Whether an artificial intelligence (AI) is a genius can be measured by how well it can play board games. The new AI DeepNash announced by Google-owned DeepMind has successfully played the classic board game Stratego with human expert-level performance.
DeepNash played Stratego with humans and other AIs, beat other AIs with a win rate of over 97%, and achieved an overall win rate of 84% against human pro players, topping the year-to-date and past rankings. It is said that DeepNash finished in the top 3.
This was achieved without any key search techniques that AI has so often beaten in games like chess and Go, which is also remarkable. Stratego has long been noted as one of the challenges AI should take on because Stratego players are required to think long-term strategically, like chess and deal with inadequate information, like poker. Incomplete information means that participants are not aware of certain elements while playing the game.
DeepNash’s results are extraordinary; even the Stratego community believes it’s impossible with existing technology.
Stratego was created in 1947. It is similar to Chinese chess but has many ranks and pieces, a simple board design, no railroads, lines, or referees, and only when both sides meet are the pieces revealed and sizes determined. Both games share that victory is achieved by capturing the opponent’s flag or destroying all moveable pieces.

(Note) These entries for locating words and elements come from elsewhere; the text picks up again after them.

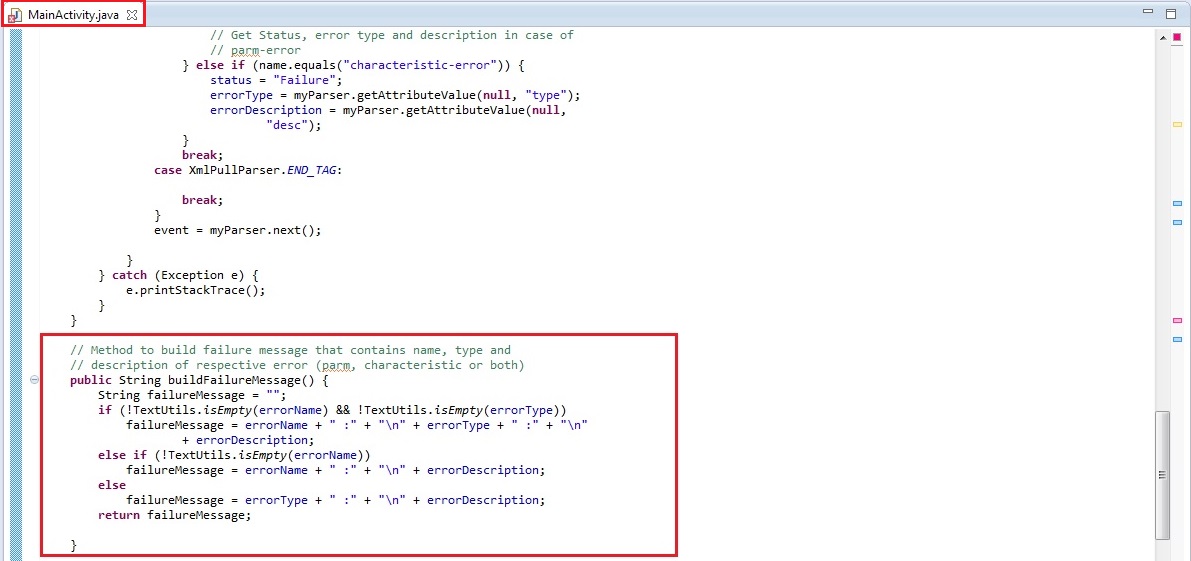The width and height of the screenshot is (1191, 561).
Task: Jump to the pink marker in the overview ruler
Action: point(1177,321)
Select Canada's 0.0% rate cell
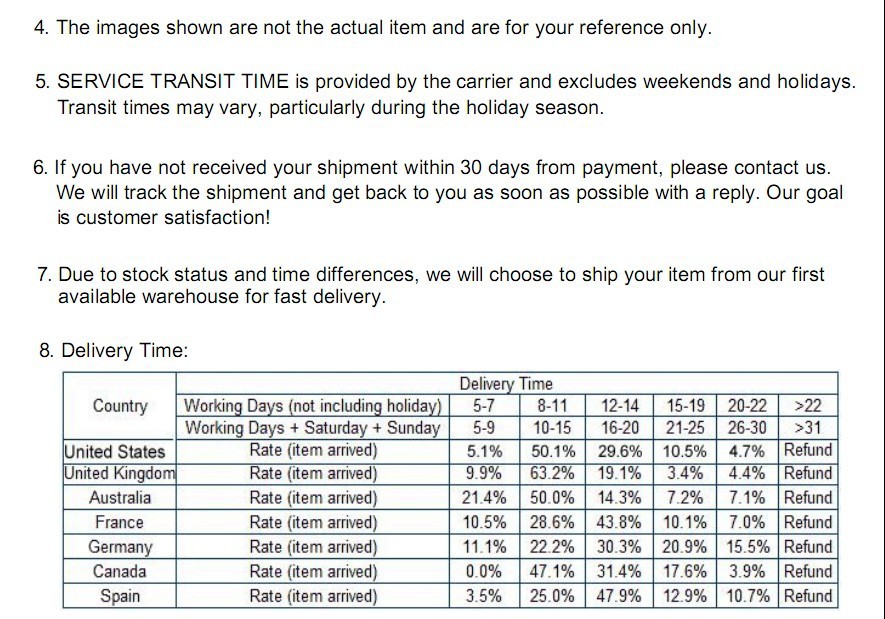This screenshot has height=619, width=885. [484, 572]
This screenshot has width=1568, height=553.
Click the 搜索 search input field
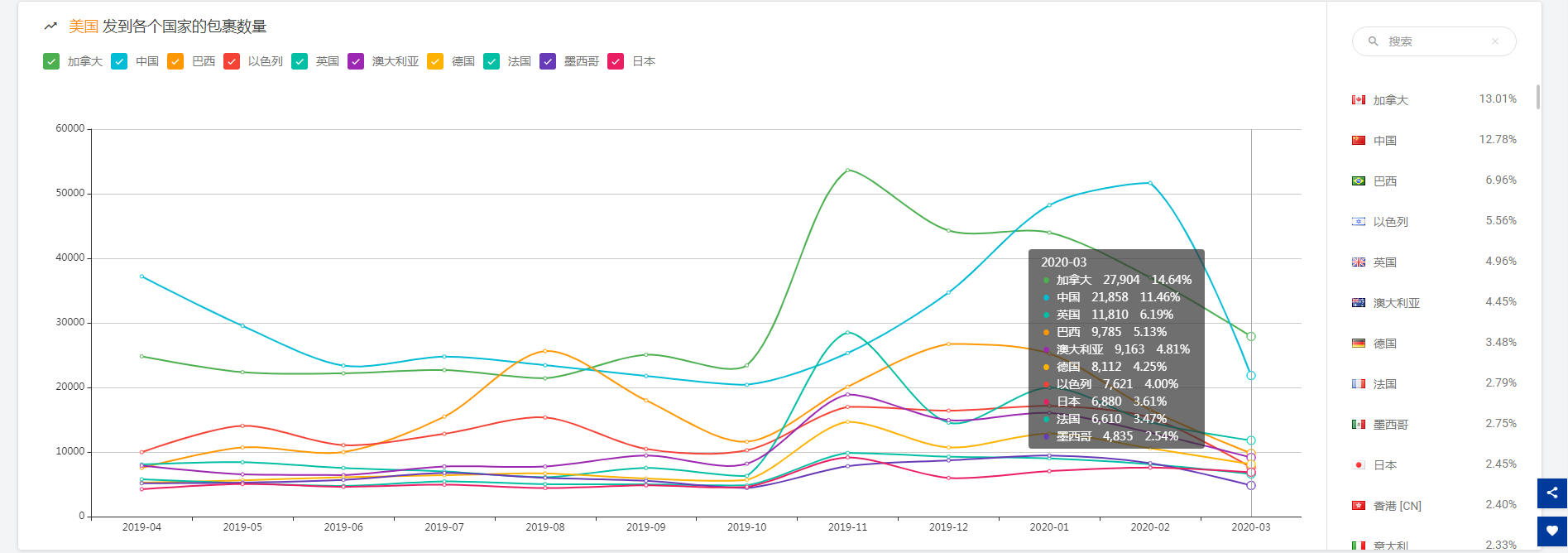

Stratego is an imperfect information game. Chess, checkers, shogi, go, etc., on the other hand, can be considered complete information games, as both players are fully aware of the rules of the game, the possible moves of the opponent in the current position, and so on.
The ability to plan ahead is central to the success of certain AI techniques, and imperfect information games such as Stratego allow AI to make decisions relatively slowly, deliberately, and logically in order.
DeepNash uses a model-free deep reinforcement learning method R-NaD based on game theory to learn game strategies such as bluffing from scratch without the need for exploration.
According to the research team, this study introduces a new game theory approach completely different from the latest exploratory learning methods. It relies solely on the use of game-specific heuristics.
It remains to be seen how R-NaD will develop beyond the framework of a two-player game. The method has many potential applications in imperfect information scenarios, such as crowd and traffic modelling, smart grids, auction design, and marketing problems.